Another preferred catalyst comprises at least one group VIB, VIIB and/or VIII metal in combination with one or more other metals, i.e. metals which are not from group VIB, VIIB or VIII. Examples of such combinations of a group VIB, VIIB and VIII in combination with another metal include, but are not limited to PtCu, PtSn or NiCu. The catalyst preferably comprises in the range of from 0.05 to 10 wt %, more preferably of from 0.1 to 5 wt %, even more preferably of from 0.1 to 3 wt % of such metals, based on the total weight of the catalyst.
Yet another preferred catalyst comprises a combination of a group VIB and a group VIII metal. Examples of such combinations of a group VIB and group VIII metal include, but are not limited to, CoMo, NiMo and NiW. The catalyst preferably comprises in the range of from 0.1 to 30 wt %, more preferably of from 0.5 to 26 wt %, based on the total weight of the catalyst.
In the C4 hydrocracking process the hydrocarbon feed stream is contacted with the catalyst at elevated temperatures and elevated pressures. Preferably, the feed stream is contacted with the catalyst at a temperature in the range of 200-650° C., more preferably 250-550° C., most preferably 325-450° C. or 397-510° C. The temperature that is chosen will depend on the composition of the feed stream and the desired product. Preferably, the feed stream is contacted with the catalyst at a pressure of 0.3-10 MPa, more preferably 0.5-6 MPa, most preferably 2-3 MPa.
Preferably, the feed stream is contacted with the catalyst at a weight hourly space velocity (WHSV) of 0.1 to 20 hr−1, more preferably 0.5 to 10 hr−1. For the C4 hydrocracking the rate of injection is represented by the spatial velocity of introduction of the hydrocarbon charge in liquid form: VVH is the hourly volume rate of flow of charge per volume of catalyst. The value of VVH ranges preferably from 0.1 to 10 h−1 and more preferably 0.5 to 5 h−1.
The C4 hydrocracking is carried out in the presence of hydrogen. The partial hydrogen pressure in the reaction zone is preferably high; that is within the range of 0.5 to 10 MPa. The partial hydrogen pressure is usually within the range of 2 to 8 MPa and preferably between 2 and 4 MPa.
Hydrogen may be provided in any suitable ratio to the hydrocarbon feed.

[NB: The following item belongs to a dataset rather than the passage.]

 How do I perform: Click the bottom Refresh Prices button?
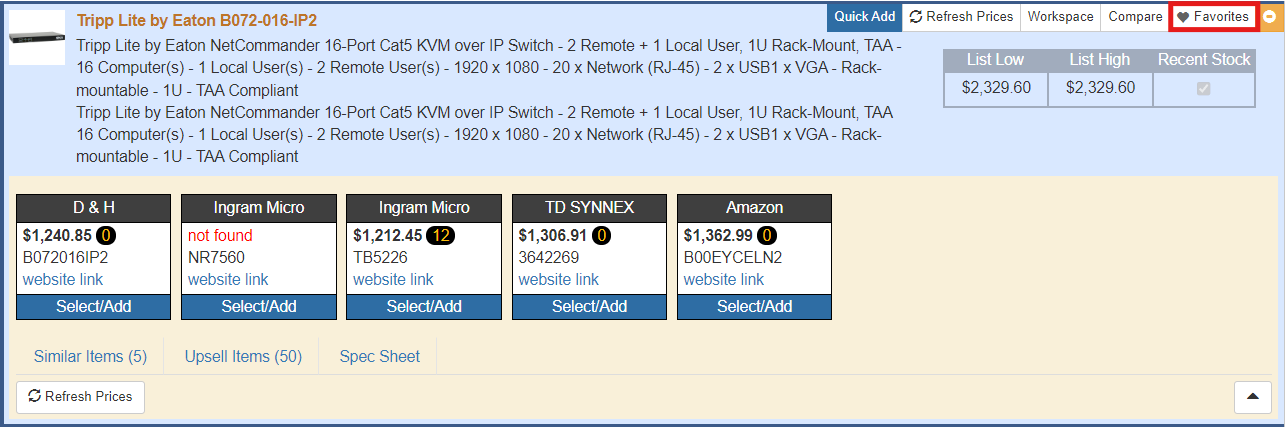(81, 397)
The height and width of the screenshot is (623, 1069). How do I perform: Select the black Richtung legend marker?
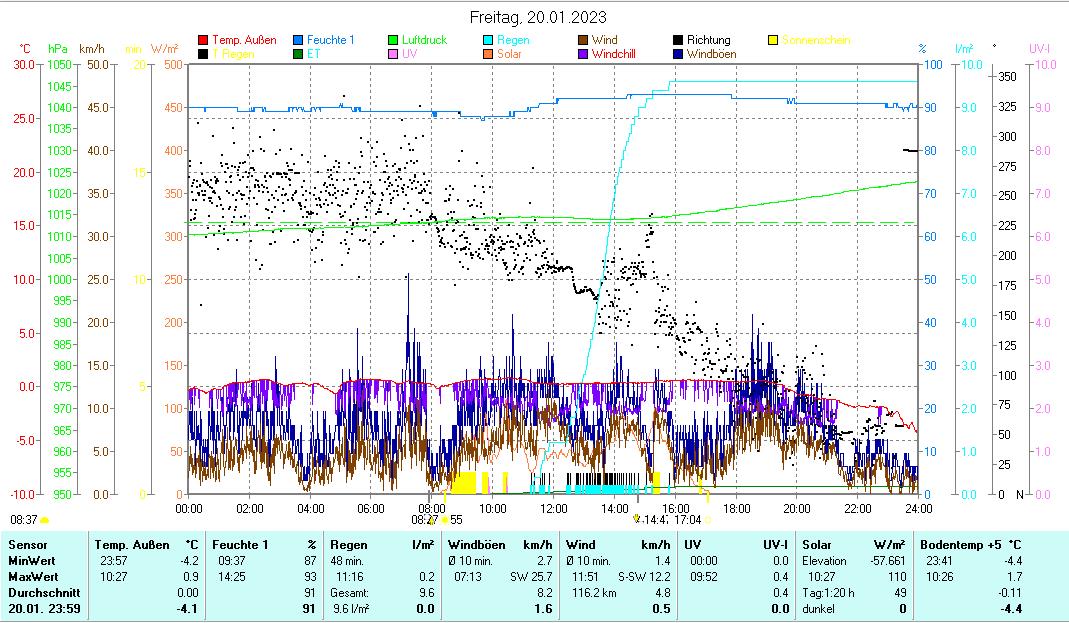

Preferably, the hydrogen is provided in a molar ratio hydrogen to the hydrocarbon feed of 1:1 to 100:1, more preferably 1:1 to 50:1, more preferably 1:1 to 20:1, most preferably 2:1 to 8:1, wherein the number of moles of the hydrocarbon feed is based on the average molecular weight of the hydrocarbon feed.
A further particularly preferred example of the C4 hydrocracking catalyst comprises sulfided-nickel/H-Erionite1. Heck and Chen (1992), Hydrocracking of n-butane and n-heptane over a sulfide nickel erionite catalyst. Applied Catalysis A: General 86, P83-99, describes such catalyst. The C4 hydrocracking may be performed at conditions comprising a temperature of 397-510° C. and a pressure of 2-3 MPa.
In one embodiment the C4 hydrocracking catalyst consists of a hydrogenated mordenite with a residual proportion of sodium of less than 1% by weight with respect to the dehydrated mordenite, and an optional binder or comprises sulfided-nickel/H-Erionite1 and the C4 hydrocracking is performed under conditions comprising a temperature between 325 and 450° C., a partial hydrogen pressure between 2 and 4 MPa, a molar ratio hydrogen to hydrocarbon feed of 2:1 to 8:1, wherein the number of moles of the hydrocarbon feed is based on the average molecular weight of the hydrocarbon feed and a VVH of 0.5 to 5 h−1.
Step c1)
The C4 hydrocracking product stream is subjected to one or more separation steps to obtain a light C4 hydrocracking product stream and a heavy C4 hydrocracking product stream.
The separation for obtaining the light C4 hydrocracking product stream and a heavy C4 hydrocracking product stream may be performed at various points: between iC4 and nC4 or C3 and C4 (i.e. C3 and iC4). The separations respectively provide:
Preferably, all of the heavy C4 hydrocracking product stream is recycled back to step c). However, the heavy C4 hydrocracking product stream may be subjected to one or more further separations and only part of the heavy C4 hydrocracking product stream may be recycled back to step c). This forms the third recycle stream.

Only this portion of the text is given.